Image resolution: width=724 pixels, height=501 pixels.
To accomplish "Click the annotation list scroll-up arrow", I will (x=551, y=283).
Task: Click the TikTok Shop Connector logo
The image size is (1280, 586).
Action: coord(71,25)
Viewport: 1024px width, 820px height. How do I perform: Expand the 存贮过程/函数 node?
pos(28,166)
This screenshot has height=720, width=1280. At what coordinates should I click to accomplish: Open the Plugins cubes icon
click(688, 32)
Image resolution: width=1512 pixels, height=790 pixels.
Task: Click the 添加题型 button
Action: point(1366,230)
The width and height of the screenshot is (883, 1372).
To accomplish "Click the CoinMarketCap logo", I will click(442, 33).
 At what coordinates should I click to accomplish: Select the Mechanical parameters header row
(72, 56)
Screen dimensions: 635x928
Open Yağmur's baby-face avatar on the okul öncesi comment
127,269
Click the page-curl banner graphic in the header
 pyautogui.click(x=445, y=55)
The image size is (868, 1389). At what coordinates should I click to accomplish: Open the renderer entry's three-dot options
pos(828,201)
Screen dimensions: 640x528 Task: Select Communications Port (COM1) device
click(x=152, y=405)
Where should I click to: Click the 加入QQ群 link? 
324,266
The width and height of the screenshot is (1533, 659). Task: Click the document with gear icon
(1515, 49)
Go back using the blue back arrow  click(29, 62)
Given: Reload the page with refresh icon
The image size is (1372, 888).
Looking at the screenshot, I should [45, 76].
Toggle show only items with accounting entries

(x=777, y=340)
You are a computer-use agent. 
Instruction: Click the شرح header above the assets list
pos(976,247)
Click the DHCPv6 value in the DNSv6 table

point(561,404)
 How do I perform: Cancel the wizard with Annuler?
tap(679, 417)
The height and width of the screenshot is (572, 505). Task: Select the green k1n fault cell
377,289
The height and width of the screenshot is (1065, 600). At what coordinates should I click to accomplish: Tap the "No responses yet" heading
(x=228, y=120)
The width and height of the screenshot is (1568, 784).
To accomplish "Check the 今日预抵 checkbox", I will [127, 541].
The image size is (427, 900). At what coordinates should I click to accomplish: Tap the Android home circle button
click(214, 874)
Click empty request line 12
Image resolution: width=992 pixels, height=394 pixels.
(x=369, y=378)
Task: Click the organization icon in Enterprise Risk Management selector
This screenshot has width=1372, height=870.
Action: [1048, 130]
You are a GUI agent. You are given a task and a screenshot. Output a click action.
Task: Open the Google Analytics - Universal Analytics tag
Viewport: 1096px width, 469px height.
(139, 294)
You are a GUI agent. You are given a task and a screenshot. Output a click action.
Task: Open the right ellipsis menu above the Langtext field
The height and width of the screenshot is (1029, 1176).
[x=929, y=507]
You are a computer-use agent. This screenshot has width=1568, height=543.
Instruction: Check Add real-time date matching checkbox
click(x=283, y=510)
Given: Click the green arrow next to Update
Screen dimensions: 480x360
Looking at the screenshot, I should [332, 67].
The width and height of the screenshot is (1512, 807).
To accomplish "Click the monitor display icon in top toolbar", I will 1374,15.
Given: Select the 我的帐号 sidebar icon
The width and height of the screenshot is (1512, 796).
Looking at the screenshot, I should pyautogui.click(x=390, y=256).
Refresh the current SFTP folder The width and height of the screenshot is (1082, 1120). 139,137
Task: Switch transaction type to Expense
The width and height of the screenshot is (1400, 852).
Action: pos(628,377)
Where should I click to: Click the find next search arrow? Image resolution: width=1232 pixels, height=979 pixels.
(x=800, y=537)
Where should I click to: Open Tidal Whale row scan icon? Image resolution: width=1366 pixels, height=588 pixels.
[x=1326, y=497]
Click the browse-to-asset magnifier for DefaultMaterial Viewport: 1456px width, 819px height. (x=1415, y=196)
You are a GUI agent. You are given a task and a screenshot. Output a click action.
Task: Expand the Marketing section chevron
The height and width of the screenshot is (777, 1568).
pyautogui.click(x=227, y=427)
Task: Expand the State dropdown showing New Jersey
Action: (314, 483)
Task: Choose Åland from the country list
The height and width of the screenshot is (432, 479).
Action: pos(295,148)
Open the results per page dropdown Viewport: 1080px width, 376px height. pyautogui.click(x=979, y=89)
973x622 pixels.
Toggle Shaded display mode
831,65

** Task requirements **
Copy out the lines of the listing above, from the line containing "Click the DHCPv6 value in the DNSv6 table" through the line containing "will [127, 541].", inclusive, reproducing each one verbatim.

** Reply **
Click the DHCPv6 value in the DNSv6 table

point(561,404)
 How do I perform: Cancel the wizard with Annuler?
tap(679, 417)
The height and width of the screenshot is (572, 505). Task: Select the green k1n fault cell
377,289
The height and width of the screenshot is (1065, 600). At what coordinates should I click to accomplish: Tap the "No responses yet" heading
(x=228, y=120)
The width and height of the screenshot is (1568, 784).
To accomplish "Check the 今日预抵 checkbox", I will [127, 541].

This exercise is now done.